Quelques minutes plus tard, il s’est soumis aux questions de Gil Hoffman du Jerusalem Post dans un étage inférieur de l’hôtel où il n’y avait pas plus d’une cinquantaine de personnes qui se sont déplacées pour l’écouter.

Herzog n’est rien de moins qu’un soldat.

Ne montrant aucune consternation visible face à la participation dérisoire de sa conférence, il a transmis un message politique puissant et nuancé.

Il a averti que « si nous ne nous séparons pas des Palestiniens, nous sommes condamnés ». Il n’a pas seulement blâmé Netanyahu pour l’absence de progrès, « mais il détient la clé », a-t-il déclaré à propos du Premier ministre, puis s’est presque écrié, « il doit essayer ! ».

Deux ou trois personnes dans la salle ont applaudi. Malheureusement, il a poursuivi, Netanyahu est victime d’un « chantage » de certains de ses partenaires de la coalition qui disent des bêtises comme annexer des parties de la Cisjordanie.

Israël, dit Herzog, a besoin d’engager les Etats arabes comme l’Egypte dans sa quête d’un compromis avec les Palestiniens.
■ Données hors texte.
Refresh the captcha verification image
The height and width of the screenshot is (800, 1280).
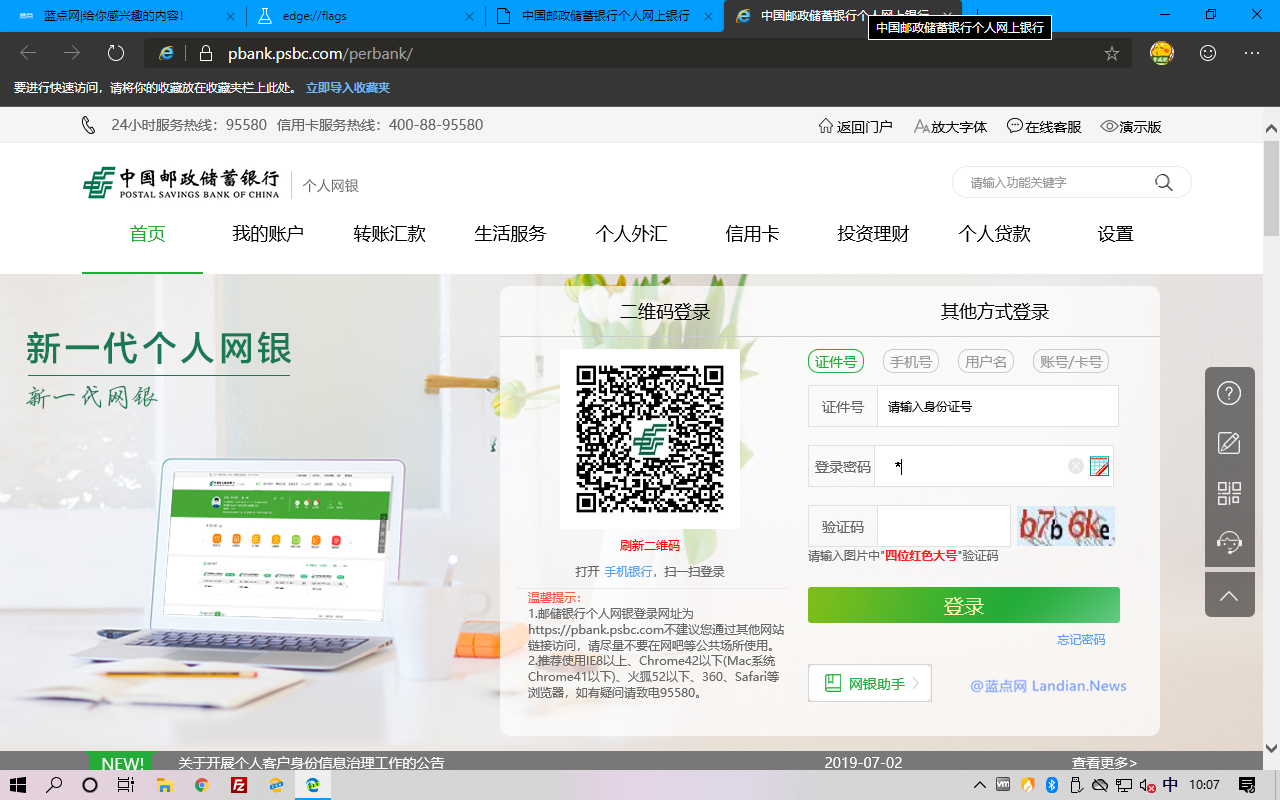coord(1065,526)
Il doit tout simplement se séparer des Palestiniens pour maintenir une démocratie juive. « Je crois que je représente le point de vue dominant » des Israéliens et des juifs américains, a ajouté avec passion Herzog, obtenant à nouveau quelques applaudissements.

Il a passé quelques minutes à chanter les louanges de Kerry, soulignant pince sans rire la critique que le secrétaire a subi récemment des voix « insultantes » – une référence à Ran Baratz, qui a été nommé pour être le nouveau responsable de la communication de Netanyahu, qui a laissé entendre sur Facebook que Kerry a l’acuité mentale d’un enfant de 12 ans.

Le secrétaire, a déclaré que le chef de l’opposition « est un grand ami d’Israël. Il aime et se soucie d’Israël ». Et même maintenant, a poursuivi Herzog, même après que la Maison Blanche a officiellement renoncé à essayer de négocier un accord de paix israélo-palestinien, Kerry veut continuer à essayer d’aider.

« Nous devons créer de l’espoir », a déclaré Herzog. « Ceci est l’une des pires périodes de la relation entre les Juifs et les Arabes en Terre Sainte. Et nous devons changer cela ».

Le chef de l’opposition israélienne a alors vaillamment enduré un certain nombre de questions sur la traduction anglaise du nom de son parti. Est-ce l’Union sioniste ou le Camp sioniste ? Il ne s’en soucie pas vraiment, a-t-il dit, tant qu’il gagne les prochaines élections.

Alors Herzog a enfin posé pour quelques selfies avant de faire une sortie plutôt lasse et largement inaperçue, et cette sortie semblait vraiment représenter un espoir particulièrement désespéré.